START INFORMATION GIVEN

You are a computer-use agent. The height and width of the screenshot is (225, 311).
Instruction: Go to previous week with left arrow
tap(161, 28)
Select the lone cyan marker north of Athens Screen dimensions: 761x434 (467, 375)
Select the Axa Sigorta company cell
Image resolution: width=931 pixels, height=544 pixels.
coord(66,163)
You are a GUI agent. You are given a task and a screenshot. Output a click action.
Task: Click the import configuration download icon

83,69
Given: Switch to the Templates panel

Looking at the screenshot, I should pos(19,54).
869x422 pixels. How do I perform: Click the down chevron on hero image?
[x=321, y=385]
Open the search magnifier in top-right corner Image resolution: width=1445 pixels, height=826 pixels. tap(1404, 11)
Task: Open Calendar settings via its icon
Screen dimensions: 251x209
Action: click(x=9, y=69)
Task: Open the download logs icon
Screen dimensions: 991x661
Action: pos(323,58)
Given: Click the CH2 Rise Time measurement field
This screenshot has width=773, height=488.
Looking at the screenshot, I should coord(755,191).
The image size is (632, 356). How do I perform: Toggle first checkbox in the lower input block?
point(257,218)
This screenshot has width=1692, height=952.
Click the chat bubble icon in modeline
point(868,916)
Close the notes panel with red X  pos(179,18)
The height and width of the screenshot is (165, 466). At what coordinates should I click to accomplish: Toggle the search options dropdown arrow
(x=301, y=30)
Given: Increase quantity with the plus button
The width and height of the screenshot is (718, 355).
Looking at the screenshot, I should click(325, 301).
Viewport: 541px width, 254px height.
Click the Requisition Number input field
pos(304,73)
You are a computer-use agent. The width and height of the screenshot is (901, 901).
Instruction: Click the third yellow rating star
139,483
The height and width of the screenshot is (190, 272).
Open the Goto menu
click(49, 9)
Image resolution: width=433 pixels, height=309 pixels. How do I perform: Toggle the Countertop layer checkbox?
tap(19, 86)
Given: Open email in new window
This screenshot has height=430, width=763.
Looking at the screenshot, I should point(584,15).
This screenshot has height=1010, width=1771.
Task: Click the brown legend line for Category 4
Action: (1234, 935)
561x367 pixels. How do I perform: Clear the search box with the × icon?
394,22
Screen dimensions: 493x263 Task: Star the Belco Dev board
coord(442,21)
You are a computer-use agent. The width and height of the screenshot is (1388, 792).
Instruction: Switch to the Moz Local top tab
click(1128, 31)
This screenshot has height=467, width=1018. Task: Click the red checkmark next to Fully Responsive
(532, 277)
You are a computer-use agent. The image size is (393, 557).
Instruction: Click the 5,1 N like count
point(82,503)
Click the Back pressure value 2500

END INFORMATION GIVEN

WHAT THE TASK ASKS —
Turn every line of the listing above into a numbered list, skipping the blank lines.

EXERCISE ANSWER —
1. You are a computer-use agent. The height and width of the screenshot is (225, 311).
2. Instruction: Go to previous week with left arrow
3. tap(161, 28)
4. Select the lone cyan marker north of Athens Screen dimensions: 761x434 (467, 375)
5. Select the Axa Sigorta company cell
6. Image resolution: width=931 pixels, height=544 pixels.
7. coord(66,163)
8. You are a GUI agent. You are given a task and a screenshot. Output a click action.
9. Task: Click the import configuration download icon
10. 83,69
11. Given: Switch to the Templates panel
12. Looking at the screenshot, I should pos(19,54).
13. 869x422 pixels. How do I perform: Click the down chevron on hero image?
14. [x=321, y=385]
15. Open the search magnifier in top-right corner Image resolution: width=1445 pixels, height=826 pixels. tap(1404, 11)
16. Task: Open Calendar settings via its icon
17. Screen dimensions: 251x209
18. Action: click(x=9, y=69)
19. Task: Open the download logs icon
20. Screen dimensions: 991x661
21. Action: pos(323,58)
22. Given: Click the CH2 Rise Time measurement field
23. This screenshot has width=773, height=488.
24. Looking at the screenshot, I should coord(755,191).
25. The image size is (632, 356). How do I perform: Toggle first checkbox in the lower input block?
26. point(257,218)
27. This screenshot has width=1692, height=952.
28. Click the chat bubble icon in modeline
29. point(868,916)
30. Close the notes panel with red X  pos(179,18)
31. The height and width of the screenshot is (165, 466). At what coordinates should I click to accomplish: Toggle the search options dropdown arrow
32. (x=301, y=30)
33. Given: Increase quantity with the plus button
34. The width and height of the screenshot is (718, 355).
35. Looking at the screenshot, I should click(325, 301).
36. Viewport: 541px width, 254px height.
37. Click the Requisition Number input field
38. pos(304,73)
39. You are a computer-use agent. The width and height of the screenshot is (901, 901).
40. Instruction: Click the third yellow rating star
41. 139,483
42. The height and width of the screenshot is (190, 272).
43. Open the Goto menu
44. click(49, 9)
45. Image resolution: width=433 pixels, height=309 pixels. How do I perform: Toggle the Countertop layer checkbox?
46. tap(19, 86)
47. Given: Open email in new window
48. This screenshot has height=430, width=763.
49. Looking at the screenshot, I should point(584,15).
50. This screenshot has height=1010, width=1771.
51. Task: Click the brown legend line for Category 4
52. Action: (1234, 935)
53. 561x367 pixels. How do I perform: Clear the search box with the × icon?
54. 394,22
55. Screen dimensions: 493x263 Task: Star the Belco Dev board
56. coord(442,21)
57. You are a computer-use agent. The width and height of the screenshot is (1388, 792).
58. Instruction: Switch to the Moz Local top tab
59. click(1128, 31)
60. This screenshot has height=467, width=1018. Task: Click the red checkmark next to Fully Responsive
61. (532, 277)
62. You are a computer-use agent. The image size is (393, 557).
63. Instruction: Click the 5,1 N like count
64. point(82,503)
65. Click the Back pressure value 2500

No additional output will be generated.